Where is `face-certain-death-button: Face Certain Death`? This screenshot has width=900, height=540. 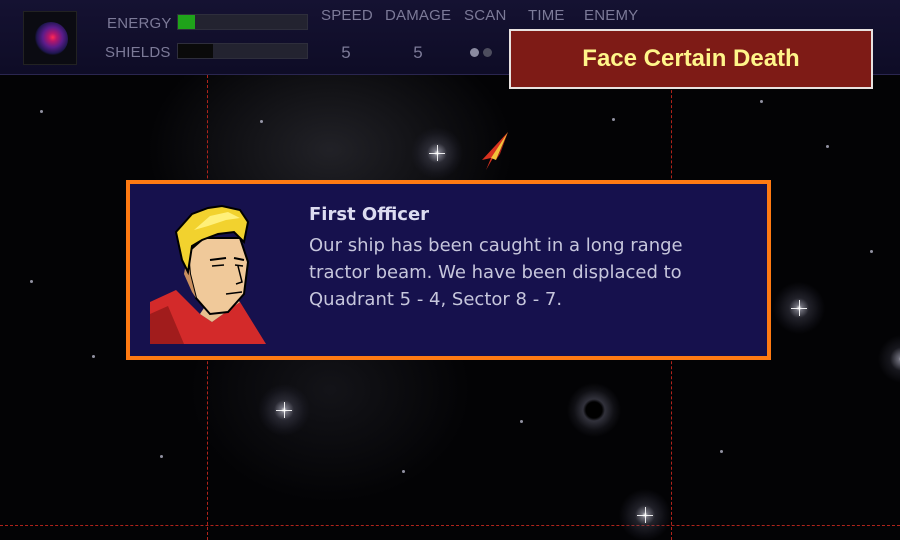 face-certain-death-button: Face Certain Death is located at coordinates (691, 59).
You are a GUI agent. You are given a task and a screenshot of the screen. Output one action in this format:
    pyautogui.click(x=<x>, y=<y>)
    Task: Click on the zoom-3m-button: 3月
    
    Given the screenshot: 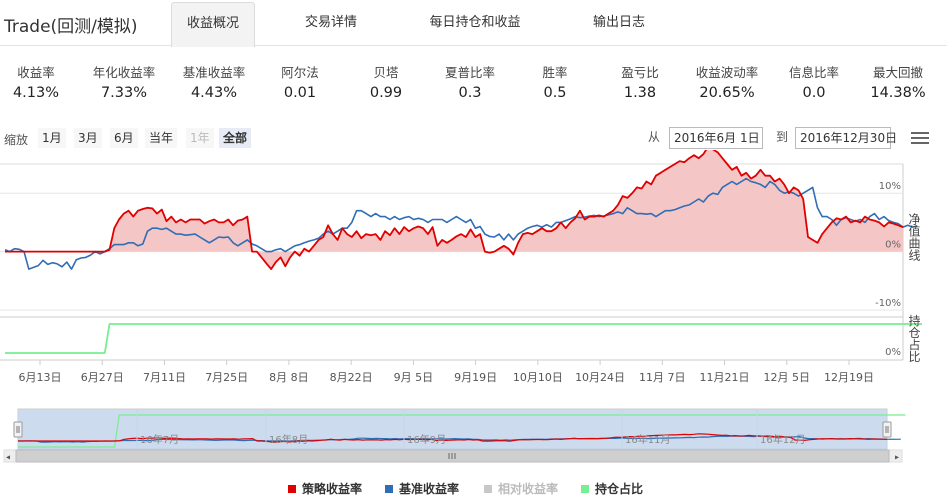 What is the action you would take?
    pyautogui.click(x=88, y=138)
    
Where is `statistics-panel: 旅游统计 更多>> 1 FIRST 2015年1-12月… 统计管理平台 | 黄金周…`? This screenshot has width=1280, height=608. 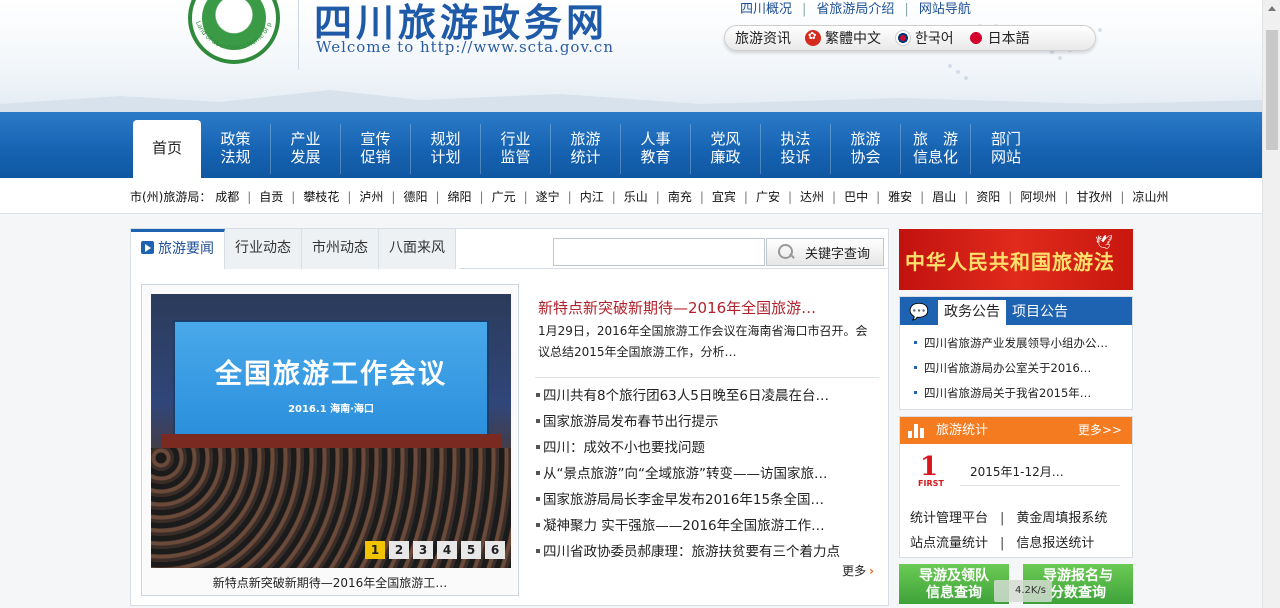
..............................
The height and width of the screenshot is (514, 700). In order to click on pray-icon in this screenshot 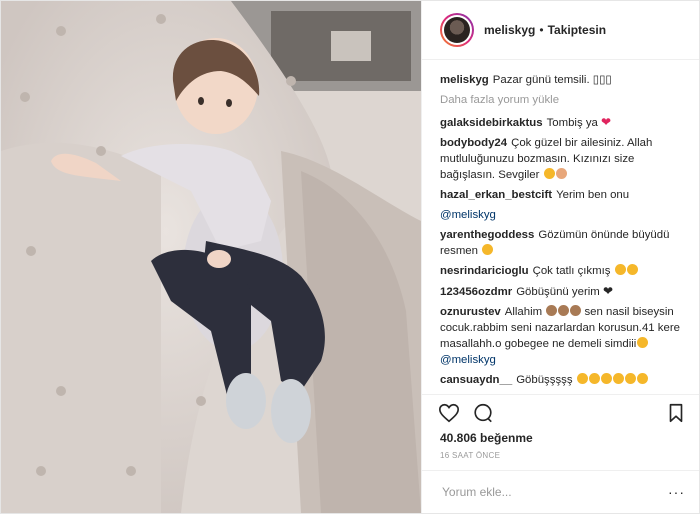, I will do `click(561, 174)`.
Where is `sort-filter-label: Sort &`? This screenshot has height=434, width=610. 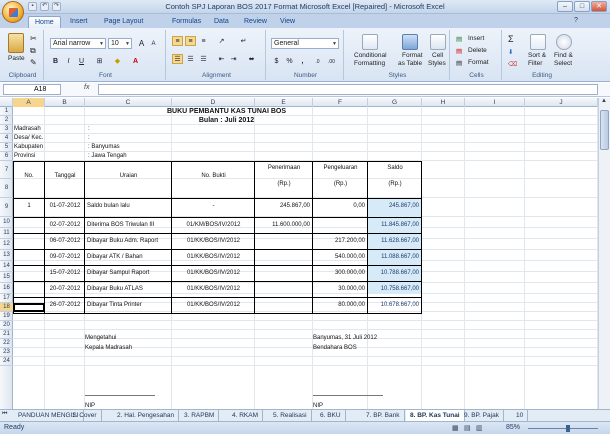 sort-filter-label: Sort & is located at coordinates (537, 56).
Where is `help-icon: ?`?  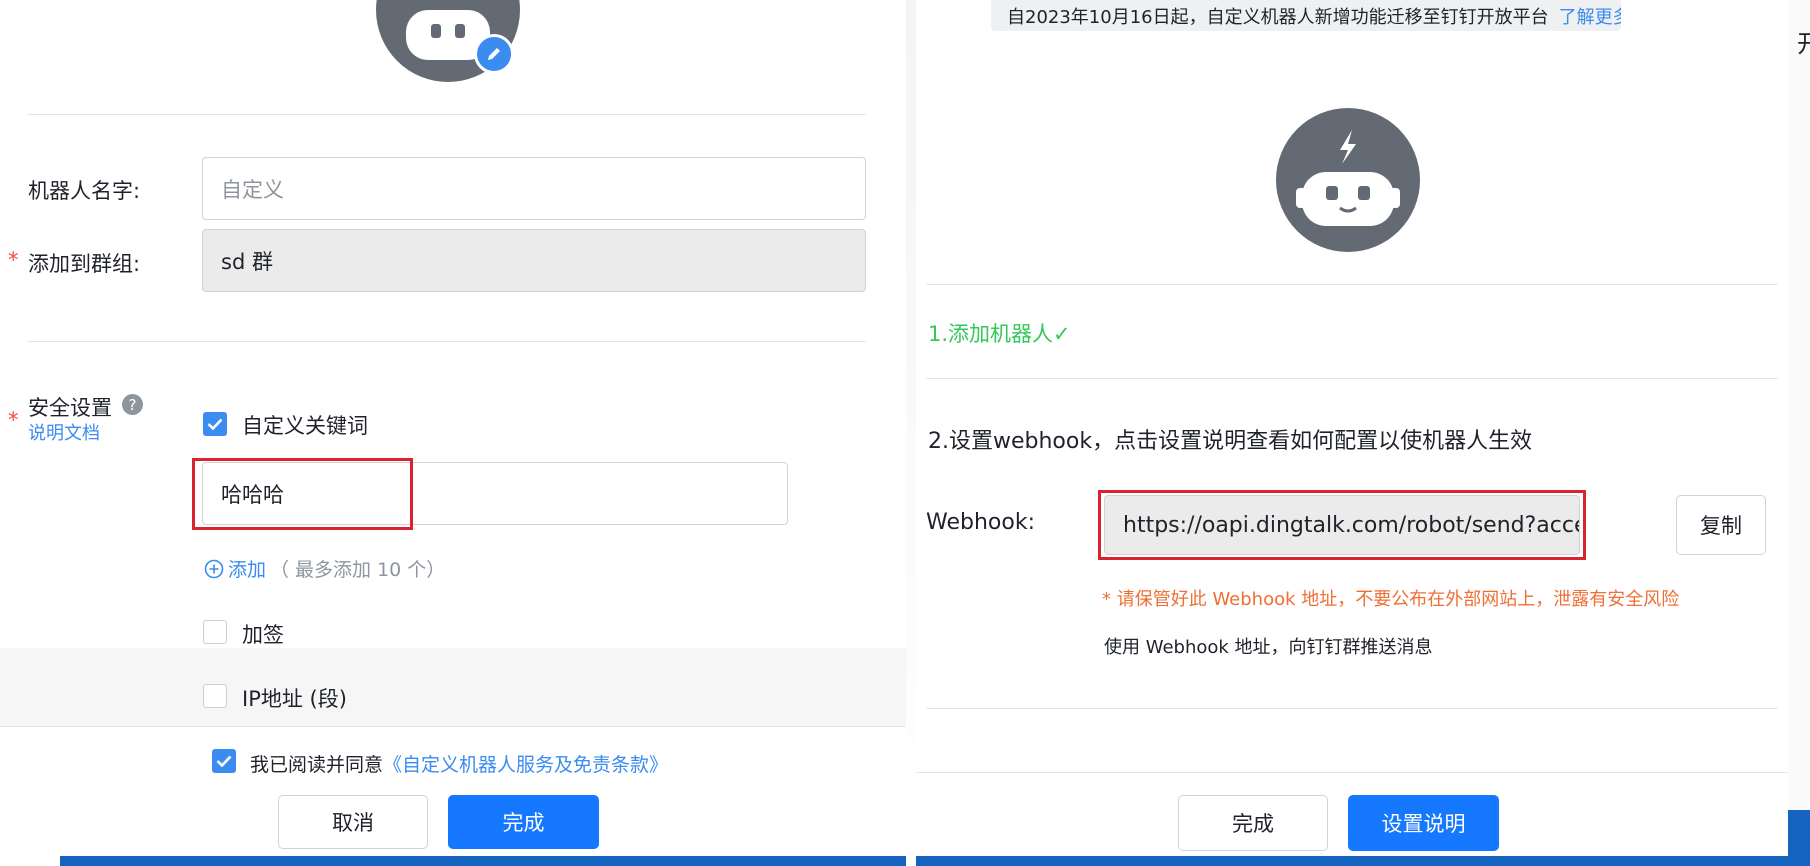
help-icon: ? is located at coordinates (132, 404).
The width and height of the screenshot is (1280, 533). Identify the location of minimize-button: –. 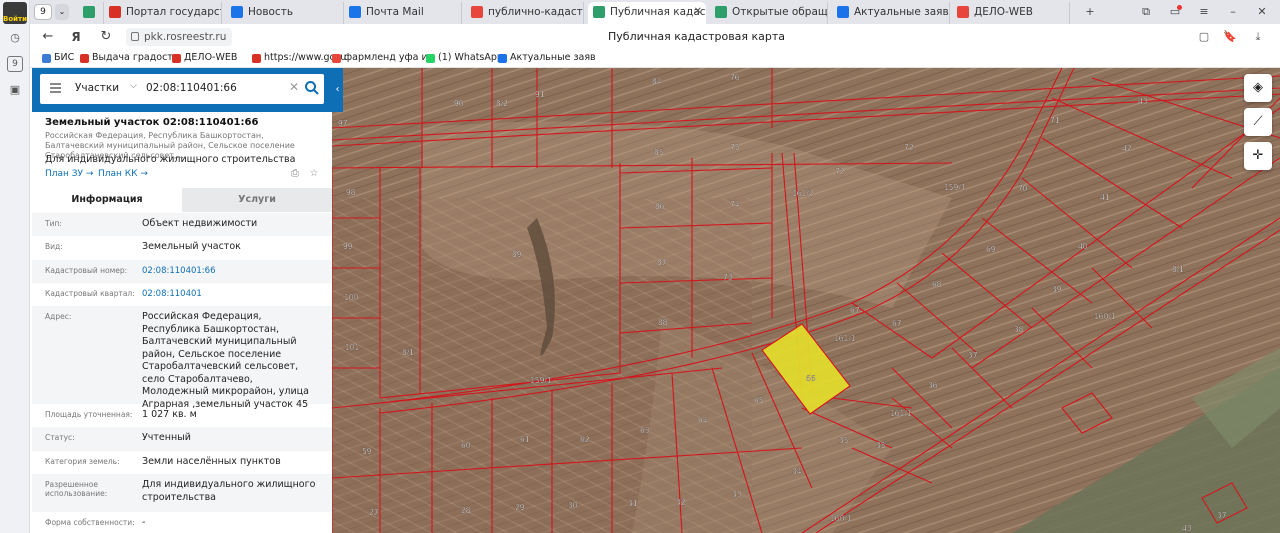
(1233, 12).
..............................
### Required work
Duplicate the material starting with the line containing "The width and" and going on through the line containing "(1233, 12).", and leave the pictures out of your answer.

### Written answer
The width and height of the screenshot is (1280, 533). Identify the location of minimize-button: –. 
(1233, 12).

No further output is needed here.